The Pharmaceutical Research and Manufacturers of America (PhRMA) announced Richard A. Moscicki, M.D., will join the organization as chief medical officer and executive vice president. He will lead the organization's science and regulatory advocacy efforts beginning in early October 2017.
A recognized expert in clinical research and development, Dr. Moscicki joins PhRMA from the FDA Center for Drug Evaluation and Research (CDER), where he served as deputy center director for science operations. He provided executive direction of Center operations and leadership in overseeing the development, implementation and direction of CDER's programs.
"I am pleased to welcome Rich to the helm of our science and regulatory team," said Stephen J. Ubl, president and CEO of PhRMA. "Rich's deep medical, academic, clinical regulatory and private sector expertise will be invaluable as we seek to advance public policies in the United States and around the world that support medical innovation."
Before joining CDER, Dr. Moscicki was senior vice president, head of clinical development, and chief medical officer at Genzyme Corporation. For nearly two decades at Genzyme, Dr.
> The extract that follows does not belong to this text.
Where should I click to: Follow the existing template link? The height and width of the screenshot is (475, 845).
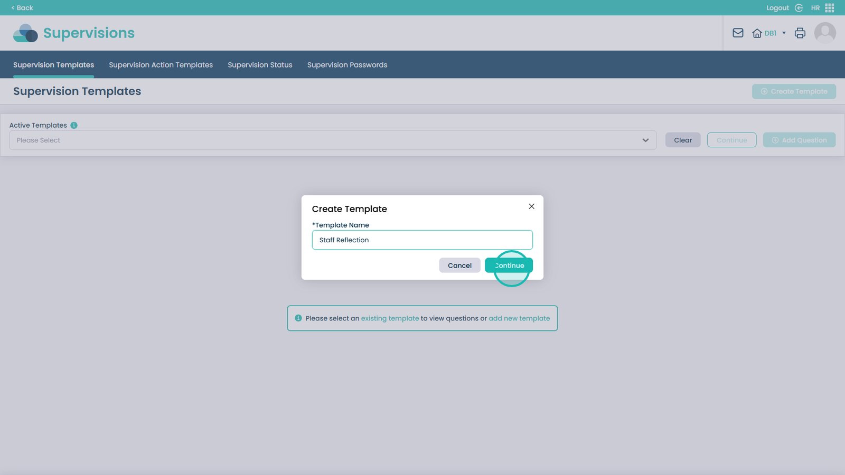pos(390,319)
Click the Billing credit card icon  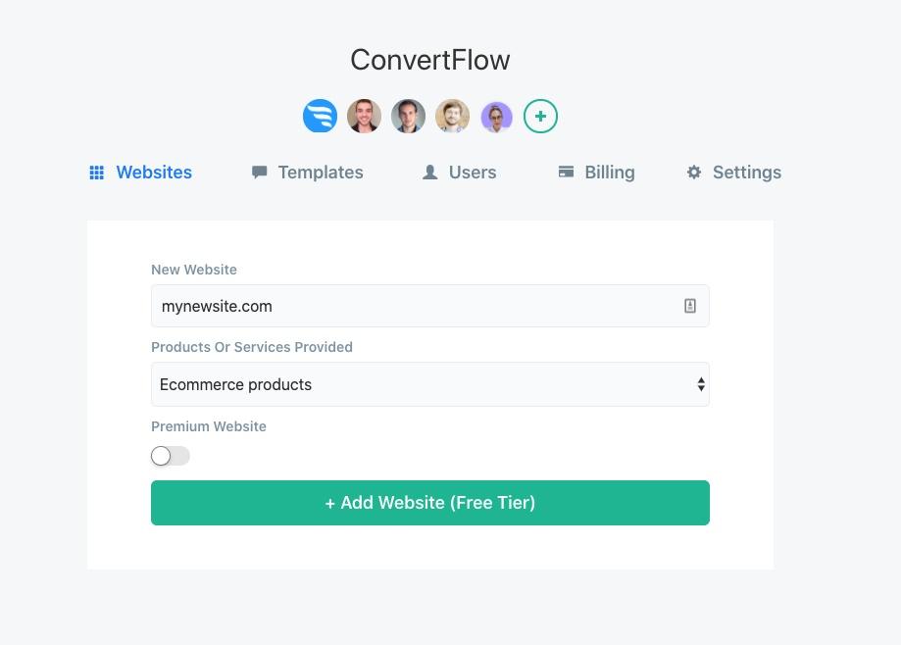[566, 172]
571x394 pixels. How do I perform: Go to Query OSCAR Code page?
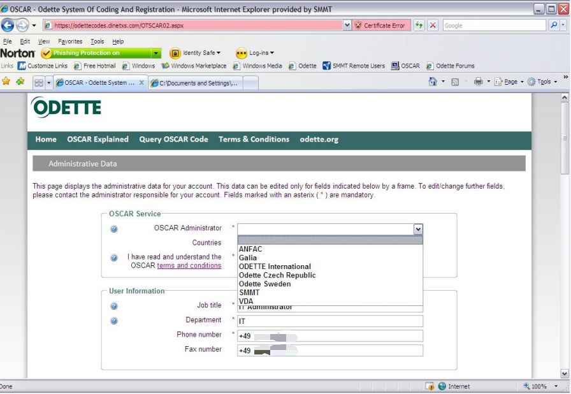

Moscicki was responsible for worldwide global regulatory and pharmacovigilance matters, clinical research and medical affairs.
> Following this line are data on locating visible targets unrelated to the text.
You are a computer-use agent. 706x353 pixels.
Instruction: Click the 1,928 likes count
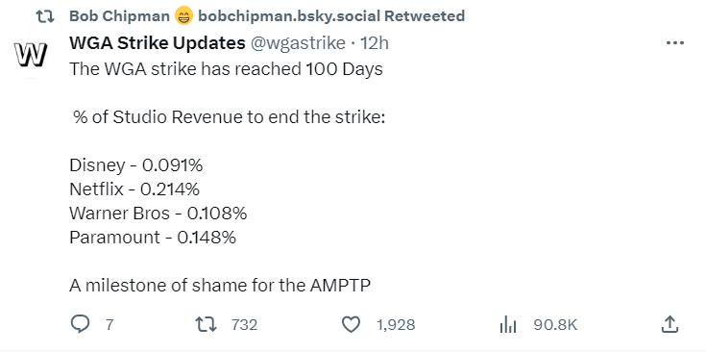pyautogui.click(x=396, y=324)
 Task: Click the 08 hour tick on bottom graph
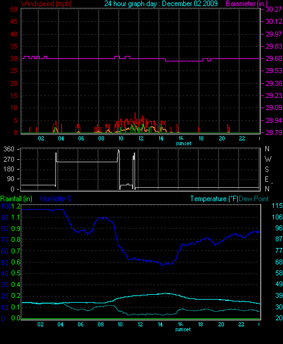100,325
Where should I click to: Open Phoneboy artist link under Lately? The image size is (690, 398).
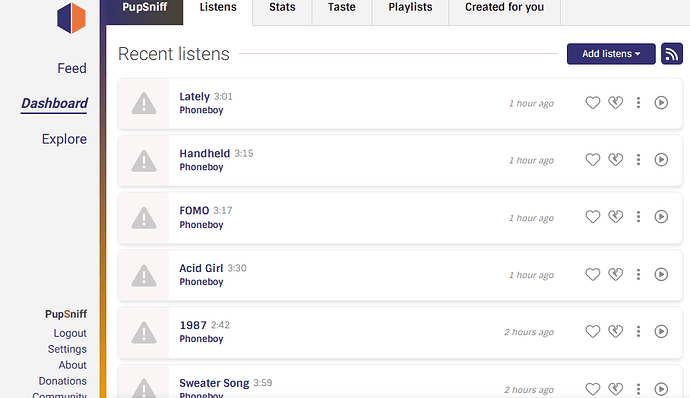pyautogui.click(x=201, y=110)
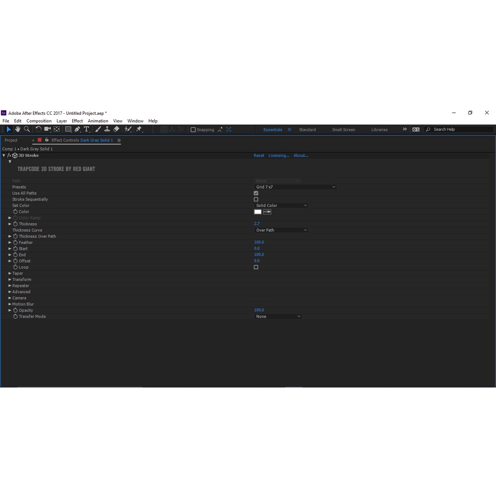Select the Brush tool

click(x=98, y=129)
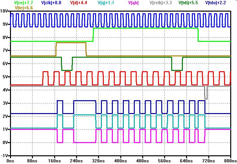Click the 800ns time axis label
The height and width of the screenshot is (164, 237).
[230, 160]
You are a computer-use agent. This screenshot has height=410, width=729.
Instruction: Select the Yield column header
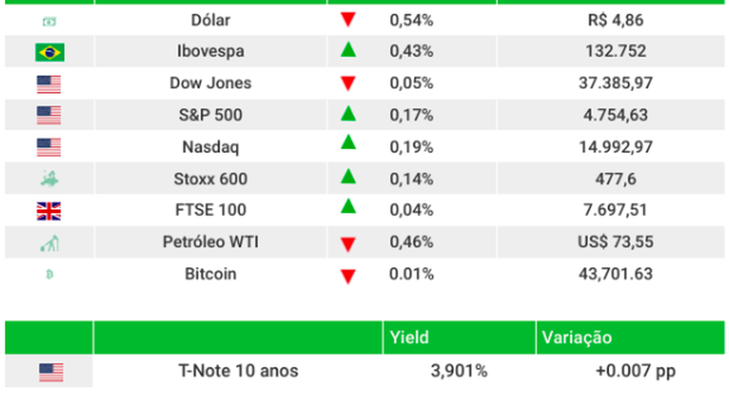[409, 337]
"We are in an unprecedented era of biopharmaceutical innovation that is developing next-generation cures that will transform patient care for serious diseases such as Alzheimer's, ALS and cancer. I am pleased to join PhRMA at a time when the regulatory environment around these potential new treatments is only growing more dynamic and complex," said Dr. Moscicki.
Dr. Moscicki received his medical degree from Northwestern University Medical School and is board certified in internal medicine, diagnostic and laboratory immunology, and allergy and immunology. Dr. Moscicki previously also served on staff at Massachusetts General Hospital and on the faculty of Harvard Medical School.